Cumhuriyet kadrolarının denk bütçe yaptığını, paraya saygı duyduğunu ifade eden Prof. Dr. Kuruç, “Osmanlı’nın parası yoktu, para onun değildi. Cumhuriyet o emisyonu aldı korudu, para basmadı. Enflasyon olmasın diye. Sonra merkez bankası kurdu. Bir ülkenin parası, bağımsızlığının simgesidir. Merkez bankacılığı bilen yoktu, yaparak öğrendiler. Rezerv yönetimini öğrendiler. Rezervleri basit tarım getirdi, onlar yönettiler. O zamanki anlayışa göre iktisat politikası ortodoks politikaya göreydi. Ne kadar altın o kadar para. Sanayi programlarının getirdiği büyüme ile tarımda yeni toprakların açılmasıyla ikisini birleştirdiler. İstikrar ile büyümeyi iç içe yaptılar. 30’lar böyle bir tablo getirdi. Köylüler ülkesinde rezerv yönetimi yaptılar ve her şeyi sıfırdan öğrenerek yaptılar.” mesajı verdi.
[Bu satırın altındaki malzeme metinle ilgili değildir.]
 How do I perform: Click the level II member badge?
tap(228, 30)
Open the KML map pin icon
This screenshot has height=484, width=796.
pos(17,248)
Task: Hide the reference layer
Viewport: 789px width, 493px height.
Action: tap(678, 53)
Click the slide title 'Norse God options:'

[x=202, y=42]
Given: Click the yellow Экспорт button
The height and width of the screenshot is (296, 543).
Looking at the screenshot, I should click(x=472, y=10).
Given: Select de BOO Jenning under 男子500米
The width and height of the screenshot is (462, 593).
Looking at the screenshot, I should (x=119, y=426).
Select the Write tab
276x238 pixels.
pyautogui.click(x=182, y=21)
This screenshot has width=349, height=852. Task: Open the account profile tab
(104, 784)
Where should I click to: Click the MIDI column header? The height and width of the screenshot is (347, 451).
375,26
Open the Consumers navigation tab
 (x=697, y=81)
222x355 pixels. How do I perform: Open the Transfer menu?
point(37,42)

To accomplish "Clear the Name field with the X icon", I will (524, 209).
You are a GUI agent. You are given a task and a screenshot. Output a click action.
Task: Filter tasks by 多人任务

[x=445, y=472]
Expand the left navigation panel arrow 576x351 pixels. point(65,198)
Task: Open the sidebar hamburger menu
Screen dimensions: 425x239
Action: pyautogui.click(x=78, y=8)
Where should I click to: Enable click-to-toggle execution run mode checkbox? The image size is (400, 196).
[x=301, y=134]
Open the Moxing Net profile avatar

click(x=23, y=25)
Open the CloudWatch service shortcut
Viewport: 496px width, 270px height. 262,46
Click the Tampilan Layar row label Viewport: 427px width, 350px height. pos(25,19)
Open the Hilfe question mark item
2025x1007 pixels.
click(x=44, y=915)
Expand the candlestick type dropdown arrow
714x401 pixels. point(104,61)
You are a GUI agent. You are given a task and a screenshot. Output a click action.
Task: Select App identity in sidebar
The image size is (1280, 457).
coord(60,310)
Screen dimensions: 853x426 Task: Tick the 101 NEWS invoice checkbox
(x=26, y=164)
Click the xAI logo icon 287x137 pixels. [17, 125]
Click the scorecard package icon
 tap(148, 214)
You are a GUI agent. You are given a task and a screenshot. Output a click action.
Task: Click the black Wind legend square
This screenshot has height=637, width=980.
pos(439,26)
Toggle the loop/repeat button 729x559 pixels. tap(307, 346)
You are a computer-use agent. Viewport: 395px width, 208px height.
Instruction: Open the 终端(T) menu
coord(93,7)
‘CUMHURİYETE İNSAN VERMEYİZ’ DEDİLER
“Dram burada başlıyor; köylü efendimizdir yani ‘çiftçi yapacağız’ın karşısında bir duvar vardı. Bu 1930’larda kendini belli etti, 40’larda ortaya çıktı. Bizans’tan gelen Osmanlı’da devam eden büyük topraklar üzerindeki mülkiyet duvarını yıkmayı göze almıştı. Tarımda köylüyü alıp onu cumhuriyetin insanı yapmayı göze almıştı. Ama bu duvara çarptı.” tespitini yapan Prof. Dr. Bilsay Kuruç, şu mesajları verdi:
“Dediler ki; vermeyiz. Neyi vermeyiz? Köyü, toprağı ve köylüyü. Yani cumhuriyete insan vermeyiz dediler. Köyün insanını cumhuriyetin insanı yapmayız dediler. Bu gerçeği bilmezsek, aklımızla irdelemezsek bugünkü sorunları çözemeyiz. ‘İnsanı vermeyiz’ ilk o zaman söylendi. Köyün insanını aydınlatmak ve onu çiftçi yaomak; bağımsız çiftçi ocakları kurma ve köy enstitüleri ile denendi ama duvara çarptı. Köylü efendi olamadı. Ortakçı, yarıcı oldu. Ya bu olacaktı ya da kentlere göçüp ucuz işçi olacaktı. O zamandan başlayarak ucuz işçilik günümüze kadar geldi. 1953-54’ten sonra tarımın yıllık artış hızının ortalama 3 daha doğrusu 2’den yukarı çıkmadığını görürsünüz. Bir sektör ki birinci vites gidiyor. Neden? O mülkiyetle o kadar yapılabiliyor. Lokomotif takatsiz kalınca ekonomide ciddi açıklar. Ne yapalım? Öderiz. 70 yıldır açıkları ödüyoruz.”